Assumptions
Let $G$ be a locally compact group that acts continuously on $\mathbb{R}^n$.
Let $\mu$ be a right Haar measure on $G$.
Let $F:\mathbb{R}^n \to \mathbb{R}^m$ ($m < n$) be a Lipchitz function whose $m$-dimensional Jacobian $J_m F$ does not vanish on a compact set $A \subseteq \mathbb{R^n}$.
Let $Gx = \{gx : g \in G \} \subseteq \mathbb{R}^n$ denote the orbit of a point $x \in \mathbb{R}^n$.
Assume that $F(Gx) = F(x)$ for all $x \in \mathbb{R^n}$ and $g \in G$.
Assume that $F(Gx)=F(Gy)$ implies $Gx=Gy$ for all $x,y \in G$
Fix $x_0 \in \mathbb{R}^n$ and note that $Gx_0 = F^{-1}(F(x_0))$.
Let $H_{x_0}$ denote the restriction of $n-m$ dimensional Hausdorff measure to the set $Gx_0 = F^{-1}(F(x_0))$.
Let $\nu_{x_0}$ be the measure on $Gx_0 = F^{-1}(F(x_0))$ induced by $\mu$: $$ \int_{Gx_0} f(x) d\nu_{x_0}(x) = \int_{G} f(gx_0) d\mu(g) $$
Question:
What is the relationship between $\nu_{x_0}$ and $H_{x_0}$? Are they absolutely continuous with respect to each other? If so, what properties does the density have? Are they constant multiples of each other?
Edit/Update:
user120527 has shown below that $G$ acting continuously on $\mathbb{R}^n$ is not enough to get $\nu_{x_0} \ll H_{x_0}$, and suggests additional regularity of the action as the fix. Since the action in the construction is asymmetric, I wonder whether the absolute continuity can be obtained by making the action symmetric.
In other words, what happens if we add the following assumption?
- $G$ acts continuously on $\mathbb{R}$, and $G$ acts on $\mathbb{R}^n$ pointwise: $gx = (g x_1,\ldots,g x_n)$.

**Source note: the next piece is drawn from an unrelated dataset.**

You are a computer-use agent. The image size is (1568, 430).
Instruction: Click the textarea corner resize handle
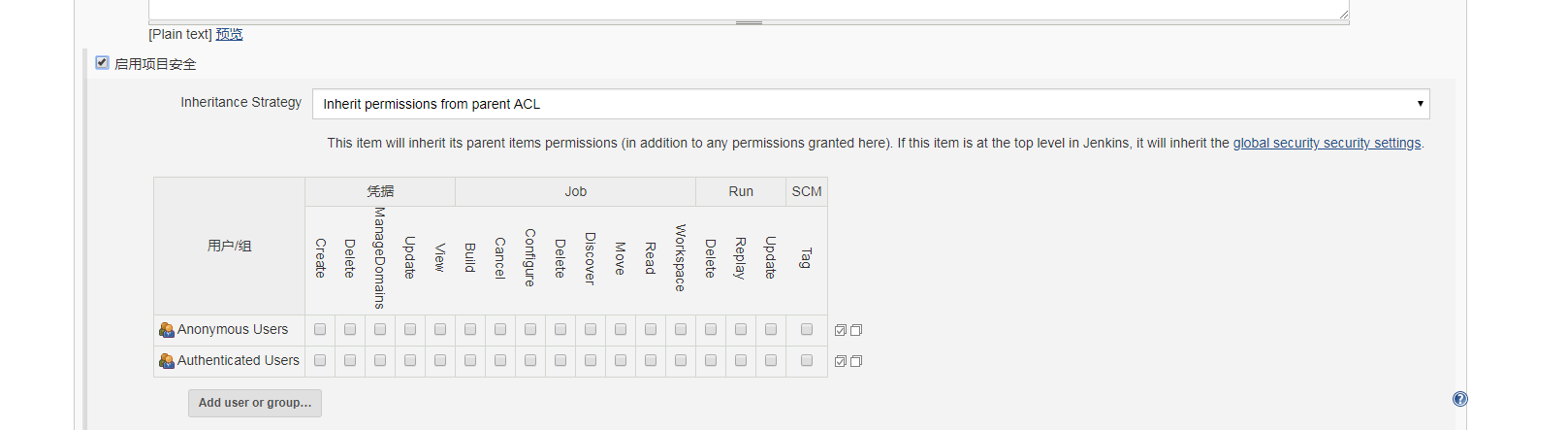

I ask this as a separate question here: Take 2: Relationship between the induced measure on an orbit and Hausdorff measure on the orbit
Let's check an example.
Choose $\phi:\mathbb{R}\to \mathbb{R}$ be a increasing homeomorphism (to be chosen later). Let $G=\mathbb{R}$ acting on $\mathbb{R}^2$ the following way: $$t \cdot (x,y)= (\phi(\phi^{-1}(x)+t),y).$$ That is simply a conjugacy with the action by translation on the first coordinate. The thing is, thanks to the conjugacy by $\phi$, the points may move to the right in a weird, non-differentiable way.
The orbits $G(x_0,y_0)$ are simply the horizontal lines. Define $F(x,y)=y$. Then $H_{(x_0,y_0)}$ is simply the Lebesgue measure on the horizontal line $y=y_0$.
Now let us compute $\nu_{(x_0,y_0)}$ : $$\int_{(x,y_0)} f(x) d\nu_{(x_0,y_0)}(x)= \int_\mathbb{R} f(\phi(\phi^{-1}(x_0)+t),y_0)dt= \int_\mathbb{R} f(\phi(s),y_0)ds=\int_\mathbb{R} f(x,y_0) d\phi_*\mathcal{L}(x),$$ by putting $s=\phi^{-1}(x_0)+t$, with $\phi_*\mathcal{L}$ the image measure under $\phi$ of the Lebesgue measure $\mathcal{L}$.
Now the question is : is $\phi_*\mathcal{L}$ absolutely continuous wrt to $\mathcal{L}$, when $\phi$ is a homeomorphism ? The answer is yes is $\phi$ has some regularity ($C^1$ is okay, Lipschitz would probably do), but if the homeomorphism is only Holder (or worse), no in general. For an horrible example, consider your favorite measure $\mu$ such that
$\mu(0,+\infty)=+\infty, \mu(-\infty,0)=+\infty$
$\mu$ is singular to the Lebesgue measure,
$\mu$ has no atom
$\mu$ has full support in $\mathbb{R}$
Then it can be realised as the image measure $\phi_*\mathcal{L}$ for some $\phi$.
The construction goes as follows: for $t>0$, put $\psi(t)=\mu(0,t)$, and for $t<0$, $\psi(t)=-\mu(t,0)$. $\psi$ is continuous (because no atoms), $\psi$ is strictly increasing (because full support), and the limits are $\pm\infty$ at $\pm \infty$. So it is an homeomorphism of $\mathbb{R}$. Let $\phi$ be its inverse. Then one can check that $\phi_*\mathcal{L}=\mu$.